Für mich persönlich hängt auch der Song „I got a feeling“ mit dieser Thematik zusammen. Bei „I didn’t break I made it out“ geht es um Zeiten, wo es mir nicht so gut ging, ich mich isoliert habe und mich nicht getraut habe rauszugehen. Das ich das jetzt hinter mir lassen kann und jetzt mit offenen Herzen vor die Tür gehe und der Welt begegne und mich der Liebe auch öffne. Das ist jetzt kein reiner LGBTI*-Song, sondern hatte auch andere Ursachen, warum ich mich so isoliert habe, aber die Sexualität spielte in der Vergangenheit eine große Rolle. Es hat mich als Mensch sehr geprägt sowie inspiriert und damit auch die ganzen Songs, die auf dem Album entstanden sind.
Auch den Track „Old Me“ finde ich echt schön – „I know I had my doubts but that was the old me”. Dabei geht es auch darum, dass ich früher nicht bereit für eine Beziehung und die Liebe war. Ich konnte nicht darauf zugehen, weil ich Zweifel hatte und unsicher war, aber das lasse ich alles hinter mir. Jetzt bin ich bereit und wir können uns lieben und eine schöne Zeit haben.
Aber das Schöne an der Musik ist, dass jeder seine eigene Interpretation daraus ziehen kann.
Wann geht es wieder auf Tour und wirst du auf CSDs spielen?

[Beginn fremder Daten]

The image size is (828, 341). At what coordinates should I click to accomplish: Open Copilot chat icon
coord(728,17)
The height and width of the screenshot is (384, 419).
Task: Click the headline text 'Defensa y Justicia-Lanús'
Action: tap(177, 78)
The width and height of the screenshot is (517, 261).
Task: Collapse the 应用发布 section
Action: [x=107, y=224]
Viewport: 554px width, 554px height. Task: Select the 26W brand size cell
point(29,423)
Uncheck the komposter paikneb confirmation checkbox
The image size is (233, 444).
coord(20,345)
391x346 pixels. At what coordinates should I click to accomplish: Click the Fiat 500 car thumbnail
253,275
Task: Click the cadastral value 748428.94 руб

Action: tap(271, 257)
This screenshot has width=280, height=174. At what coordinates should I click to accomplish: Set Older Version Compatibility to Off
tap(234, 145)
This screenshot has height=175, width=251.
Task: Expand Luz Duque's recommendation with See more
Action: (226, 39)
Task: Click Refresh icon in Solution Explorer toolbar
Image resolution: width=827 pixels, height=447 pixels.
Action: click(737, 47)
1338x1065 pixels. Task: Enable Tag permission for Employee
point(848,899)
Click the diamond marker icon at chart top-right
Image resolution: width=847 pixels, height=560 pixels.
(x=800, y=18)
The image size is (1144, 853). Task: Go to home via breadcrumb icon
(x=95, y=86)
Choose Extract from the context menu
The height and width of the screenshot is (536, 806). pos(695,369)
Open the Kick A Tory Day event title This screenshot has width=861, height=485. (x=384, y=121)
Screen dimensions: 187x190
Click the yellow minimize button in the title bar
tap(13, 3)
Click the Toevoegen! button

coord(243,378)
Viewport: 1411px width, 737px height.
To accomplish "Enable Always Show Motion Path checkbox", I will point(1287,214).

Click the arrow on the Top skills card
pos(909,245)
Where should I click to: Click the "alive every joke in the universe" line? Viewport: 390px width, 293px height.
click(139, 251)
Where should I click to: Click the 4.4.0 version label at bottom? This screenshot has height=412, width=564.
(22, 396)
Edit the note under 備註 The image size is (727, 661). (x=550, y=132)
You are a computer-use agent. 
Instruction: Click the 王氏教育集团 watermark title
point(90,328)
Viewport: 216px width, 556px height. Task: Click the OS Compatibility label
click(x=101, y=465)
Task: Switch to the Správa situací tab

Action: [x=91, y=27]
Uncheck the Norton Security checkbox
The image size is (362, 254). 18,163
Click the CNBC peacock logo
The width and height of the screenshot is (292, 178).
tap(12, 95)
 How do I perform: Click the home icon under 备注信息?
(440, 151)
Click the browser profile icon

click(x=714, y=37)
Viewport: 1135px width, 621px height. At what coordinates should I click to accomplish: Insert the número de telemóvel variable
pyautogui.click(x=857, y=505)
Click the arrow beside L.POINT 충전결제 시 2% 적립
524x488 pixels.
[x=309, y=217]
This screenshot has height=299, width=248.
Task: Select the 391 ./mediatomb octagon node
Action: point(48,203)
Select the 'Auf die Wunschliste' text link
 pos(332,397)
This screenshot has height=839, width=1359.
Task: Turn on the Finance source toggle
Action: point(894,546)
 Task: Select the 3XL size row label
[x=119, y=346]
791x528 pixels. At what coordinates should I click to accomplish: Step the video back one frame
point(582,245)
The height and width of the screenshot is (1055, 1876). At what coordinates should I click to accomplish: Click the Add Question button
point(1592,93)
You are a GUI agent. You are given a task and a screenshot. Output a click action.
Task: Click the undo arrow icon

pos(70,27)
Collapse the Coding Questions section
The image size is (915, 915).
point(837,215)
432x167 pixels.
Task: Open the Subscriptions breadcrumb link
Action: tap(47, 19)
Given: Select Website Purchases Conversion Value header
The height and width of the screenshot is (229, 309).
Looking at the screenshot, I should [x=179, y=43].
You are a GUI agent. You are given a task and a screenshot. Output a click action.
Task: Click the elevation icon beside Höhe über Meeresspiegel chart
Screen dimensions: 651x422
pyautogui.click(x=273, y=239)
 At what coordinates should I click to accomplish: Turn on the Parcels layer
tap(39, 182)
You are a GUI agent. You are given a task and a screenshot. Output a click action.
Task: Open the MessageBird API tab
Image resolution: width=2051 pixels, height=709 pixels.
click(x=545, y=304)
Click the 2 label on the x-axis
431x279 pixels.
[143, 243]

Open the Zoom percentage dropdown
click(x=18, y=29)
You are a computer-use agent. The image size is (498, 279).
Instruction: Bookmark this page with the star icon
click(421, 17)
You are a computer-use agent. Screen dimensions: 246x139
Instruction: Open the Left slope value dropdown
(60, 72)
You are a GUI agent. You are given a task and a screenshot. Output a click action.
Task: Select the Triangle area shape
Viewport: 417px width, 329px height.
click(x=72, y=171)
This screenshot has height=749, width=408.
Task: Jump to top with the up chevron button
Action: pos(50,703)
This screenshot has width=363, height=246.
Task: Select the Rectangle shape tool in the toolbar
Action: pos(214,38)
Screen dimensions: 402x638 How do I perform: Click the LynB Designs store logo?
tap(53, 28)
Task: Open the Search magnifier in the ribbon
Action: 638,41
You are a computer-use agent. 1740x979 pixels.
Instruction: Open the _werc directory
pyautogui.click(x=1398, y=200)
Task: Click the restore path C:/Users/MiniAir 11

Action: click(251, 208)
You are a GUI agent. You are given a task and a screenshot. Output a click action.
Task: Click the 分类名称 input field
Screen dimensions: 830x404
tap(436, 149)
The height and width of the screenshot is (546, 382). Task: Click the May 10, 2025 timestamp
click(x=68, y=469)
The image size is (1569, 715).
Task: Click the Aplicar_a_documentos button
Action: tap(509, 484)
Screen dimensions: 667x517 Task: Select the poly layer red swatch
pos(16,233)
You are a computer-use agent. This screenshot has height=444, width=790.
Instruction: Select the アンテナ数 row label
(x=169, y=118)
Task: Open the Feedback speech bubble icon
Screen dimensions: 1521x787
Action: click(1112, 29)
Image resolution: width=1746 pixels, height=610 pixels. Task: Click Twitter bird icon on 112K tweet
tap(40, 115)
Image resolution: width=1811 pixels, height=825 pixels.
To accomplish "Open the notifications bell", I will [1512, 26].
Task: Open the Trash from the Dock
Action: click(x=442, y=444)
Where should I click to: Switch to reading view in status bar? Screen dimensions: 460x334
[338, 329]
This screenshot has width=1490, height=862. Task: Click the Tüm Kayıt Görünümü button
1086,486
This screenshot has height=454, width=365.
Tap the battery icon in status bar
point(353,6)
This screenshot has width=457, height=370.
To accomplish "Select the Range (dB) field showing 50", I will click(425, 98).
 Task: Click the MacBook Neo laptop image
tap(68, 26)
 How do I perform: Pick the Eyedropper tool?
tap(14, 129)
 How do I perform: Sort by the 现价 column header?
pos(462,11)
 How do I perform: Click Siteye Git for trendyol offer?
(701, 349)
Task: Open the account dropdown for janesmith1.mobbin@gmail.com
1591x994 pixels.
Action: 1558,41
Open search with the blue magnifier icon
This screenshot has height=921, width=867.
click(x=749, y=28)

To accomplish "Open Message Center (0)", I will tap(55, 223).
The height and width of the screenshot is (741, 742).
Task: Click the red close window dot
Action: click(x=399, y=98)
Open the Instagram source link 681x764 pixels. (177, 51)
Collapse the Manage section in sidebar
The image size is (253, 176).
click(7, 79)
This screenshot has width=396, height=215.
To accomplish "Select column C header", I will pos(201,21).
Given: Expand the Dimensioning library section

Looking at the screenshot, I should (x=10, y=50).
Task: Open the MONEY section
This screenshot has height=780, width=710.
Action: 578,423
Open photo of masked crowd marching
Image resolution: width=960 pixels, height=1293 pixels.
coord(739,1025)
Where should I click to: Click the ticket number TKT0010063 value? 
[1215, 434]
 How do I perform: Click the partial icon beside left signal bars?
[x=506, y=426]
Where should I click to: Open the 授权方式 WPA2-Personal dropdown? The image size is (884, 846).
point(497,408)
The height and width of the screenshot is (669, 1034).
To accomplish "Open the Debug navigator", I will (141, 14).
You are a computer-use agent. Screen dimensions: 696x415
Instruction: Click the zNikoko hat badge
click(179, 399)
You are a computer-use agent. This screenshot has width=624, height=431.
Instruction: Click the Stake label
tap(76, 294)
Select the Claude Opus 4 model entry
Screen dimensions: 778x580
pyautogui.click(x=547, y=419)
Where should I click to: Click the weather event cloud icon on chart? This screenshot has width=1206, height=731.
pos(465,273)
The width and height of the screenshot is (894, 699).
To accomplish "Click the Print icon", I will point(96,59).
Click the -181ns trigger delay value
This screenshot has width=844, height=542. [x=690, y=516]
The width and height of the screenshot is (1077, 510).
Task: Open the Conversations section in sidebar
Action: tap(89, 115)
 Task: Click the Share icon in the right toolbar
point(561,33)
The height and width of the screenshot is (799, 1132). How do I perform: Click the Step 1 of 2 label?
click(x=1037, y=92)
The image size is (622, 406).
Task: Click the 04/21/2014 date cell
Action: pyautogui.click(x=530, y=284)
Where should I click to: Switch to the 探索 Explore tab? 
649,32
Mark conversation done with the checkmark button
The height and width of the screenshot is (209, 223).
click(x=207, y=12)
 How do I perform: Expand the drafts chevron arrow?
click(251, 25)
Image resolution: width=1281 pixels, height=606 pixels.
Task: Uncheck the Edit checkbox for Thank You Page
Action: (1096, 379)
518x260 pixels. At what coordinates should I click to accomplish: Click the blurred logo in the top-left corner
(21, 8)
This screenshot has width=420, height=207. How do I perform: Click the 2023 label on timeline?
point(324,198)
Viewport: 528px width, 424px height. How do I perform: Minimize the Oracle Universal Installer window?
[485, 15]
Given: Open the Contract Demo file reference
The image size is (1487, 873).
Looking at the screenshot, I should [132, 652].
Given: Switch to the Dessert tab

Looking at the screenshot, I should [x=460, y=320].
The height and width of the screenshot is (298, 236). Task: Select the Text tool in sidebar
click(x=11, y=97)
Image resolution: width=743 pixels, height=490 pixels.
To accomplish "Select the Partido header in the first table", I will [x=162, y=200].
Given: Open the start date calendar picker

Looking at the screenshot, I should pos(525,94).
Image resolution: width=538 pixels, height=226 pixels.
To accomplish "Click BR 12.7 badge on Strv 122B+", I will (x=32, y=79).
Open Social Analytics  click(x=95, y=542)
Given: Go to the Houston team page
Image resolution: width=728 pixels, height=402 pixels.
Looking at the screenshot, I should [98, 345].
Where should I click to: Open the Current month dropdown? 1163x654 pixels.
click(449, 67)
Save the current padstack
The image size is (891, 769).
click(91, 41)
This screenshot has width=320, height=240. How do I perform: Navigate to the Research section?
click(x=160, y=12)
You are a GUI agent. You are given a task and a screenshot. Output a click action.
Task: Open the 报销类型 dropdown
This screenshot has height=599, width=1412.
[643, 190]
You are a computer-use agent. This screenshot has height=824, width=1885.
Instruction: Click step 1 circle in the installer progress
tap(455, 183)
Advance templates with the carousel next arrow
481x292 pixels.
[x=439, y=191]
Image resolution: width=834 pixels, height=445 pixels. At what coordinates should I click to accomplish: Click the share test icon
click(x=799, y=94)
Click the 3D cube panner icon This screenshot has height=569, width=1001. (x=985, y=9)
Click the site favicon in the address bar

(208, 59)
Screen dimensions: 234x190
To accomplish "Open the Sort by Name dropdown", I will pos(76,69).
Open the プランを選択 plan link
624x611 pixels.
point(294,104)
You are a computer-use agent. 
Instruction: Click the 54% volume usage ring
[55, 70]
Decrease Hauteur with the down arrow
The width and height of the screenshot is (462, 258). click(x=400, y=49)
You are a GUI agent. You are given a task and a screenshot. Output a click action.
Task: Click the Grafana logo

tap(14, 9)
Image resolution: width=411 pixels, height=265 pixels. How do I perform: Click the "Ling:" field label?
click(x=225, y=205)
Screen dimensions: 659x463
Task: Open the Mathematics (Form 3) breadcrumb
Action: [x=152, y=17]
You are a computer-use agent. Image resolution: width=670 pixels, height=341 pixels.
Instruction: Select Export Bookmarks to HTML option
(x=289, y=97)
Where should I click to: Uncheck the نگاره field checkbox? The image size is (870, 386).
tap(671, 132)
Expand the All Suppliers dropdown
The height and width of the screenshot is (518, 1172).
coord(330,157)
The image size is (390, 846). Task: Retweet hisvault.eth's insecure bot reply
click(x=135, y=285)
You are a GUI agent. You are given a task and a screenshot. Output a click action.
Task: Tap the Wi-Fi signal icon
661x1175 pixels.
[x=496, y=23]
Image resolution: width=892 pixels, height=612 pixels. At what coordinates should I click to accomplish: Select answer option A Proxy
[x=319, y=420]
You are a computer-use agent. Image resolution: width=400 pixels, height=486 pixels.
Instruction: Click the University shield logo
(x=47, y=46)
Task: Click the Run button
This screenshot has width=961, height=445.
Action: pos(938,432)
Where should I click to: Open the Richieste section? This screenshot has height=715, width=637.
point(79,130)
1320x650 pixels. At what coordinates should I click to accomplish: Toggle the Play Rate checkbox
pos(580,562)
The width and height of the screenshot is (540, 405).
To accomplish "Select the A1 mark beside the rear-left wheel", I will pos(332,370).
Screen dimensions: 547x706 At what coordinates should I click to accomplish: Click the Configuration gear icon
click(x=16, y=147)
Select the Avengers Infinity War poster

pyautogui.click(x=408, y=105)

Ich hoffe, dass ich nächstes Jahr auf Album-Tour gehen kann. Witzigerweise ist eines der Hauptprobleme nicht Corona, wie man vielleicht denken würde, sondern überhaupt freie Veranstaltungsorte zu finden. Schließlich wurden sämtliche Events seit 2020 verschoben und da wird es dann schon eng 2022. Da ist es gar nicht mehr so leicht eine Tour zu buchen (lacht). Ich würde mich natürlich total freuen auf CSDs zu spielen – ich erinnere mich immer gerne an den CSD 2019 in Berlin. Vor dem Brandenburger Tor war es auch für mich persönlich ein absolutes Highlight und ein emotionaler und offizieller Befreiungsschlag als Artist zu performen.